R Markdown for Reproducible Research

Week 3

Author

Jessica Cooperstone

Two fuzzy round monsters dressed as wizards, working together to brew different things together from a pantry (code, text, figures, etc.) in a cauldron labeled “R Markdown”. The monster wizard at the cauldron is reading a recipe that includes steps “1. Add text. 2. Add code. 3. Knit. 4. (magic) 5. Celebrate perceived wizardry.” The R Markdown potion then travels through a tube, and is converted to markdown by a monster on a broom with a magic wand, and eventually converted to an output by pandoc. Stylized text (in a font similar to Harry Potter) reads “R Markdown. Text. Code. Output. Get it together, people. — Figure from Allison Horst

Introduction

Today we will talk about R Markdown, which I will use for sharing you content for this course, and which you will use for completing your assignments. This is not a comprehensive guide R Markdown, but after this session, you will have the tools you need to get started. With all coding, mastery comes with practice, so let’s get started.

Setting future you up for success

How often do you conduct some kind of data analysis, get some results, ignore the project for 6 months, then return back to your data and realize you can’t figure out exactly what you did?

This does not need to happen to you. Be kind to your future self and take steps to avoid this avoidable problem.

Just like a lab notebook helps you document all of the steps you take in your wet lab work, R Markdown can function like a lab notebook for all your data analyses.

What is R Markdown?

RMarkdown provides a framework for saving and executing code, and sharing your results.

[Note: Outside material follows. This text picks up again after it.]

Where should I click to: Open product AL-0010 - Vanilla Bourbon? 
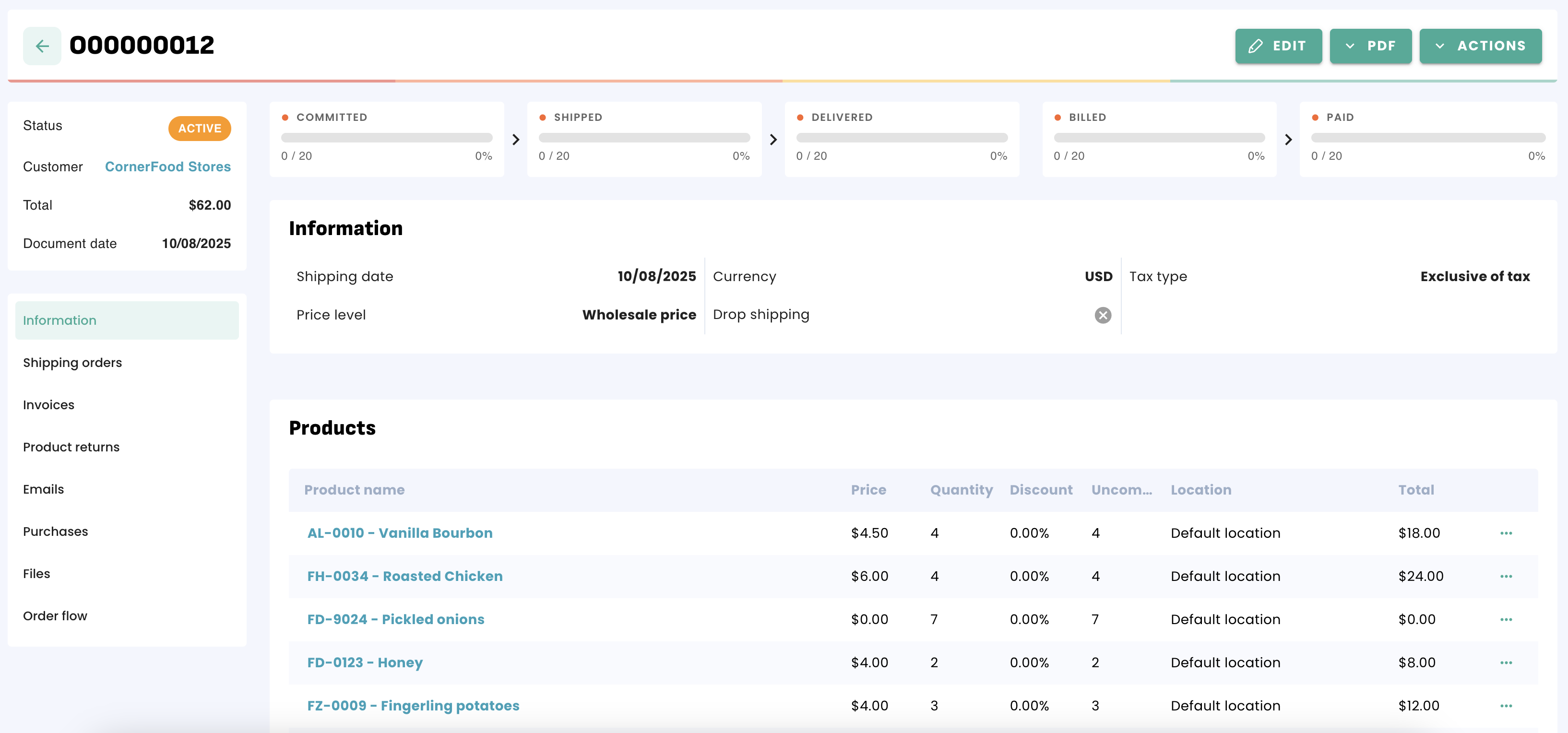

R Markdown files have the file format .Rmd.

What is R Markdown? from RStudio, Inc. on Vimeo.

A minute long introduction to R Markdown

You can do so many things in R Markdown, from making reports that include text, code, code annotations, figures, tables etc., to creating this course website!

If you’ve never used R Markdown before, you can download it using the chunk below. Unlike other R packages, you don’t need to use library(rmarkdown) to load the package each time you want to use R Markdown.

install.packages("rmarkdown")

Why I love R Markdown

Basically everything I do in R uses R Markdown. I really value to ability to easily add text and annotate code so that future me, my team, or collaborators can understand what I’ve done and why. I try to write my code in such a way that it could be read by anyone, and is ready to be pushed to our lab’s Github repositories to act as supplementary materials for our publications. It helps others to be able to truly see what we’ve done, and I think makes science more reproducible and open.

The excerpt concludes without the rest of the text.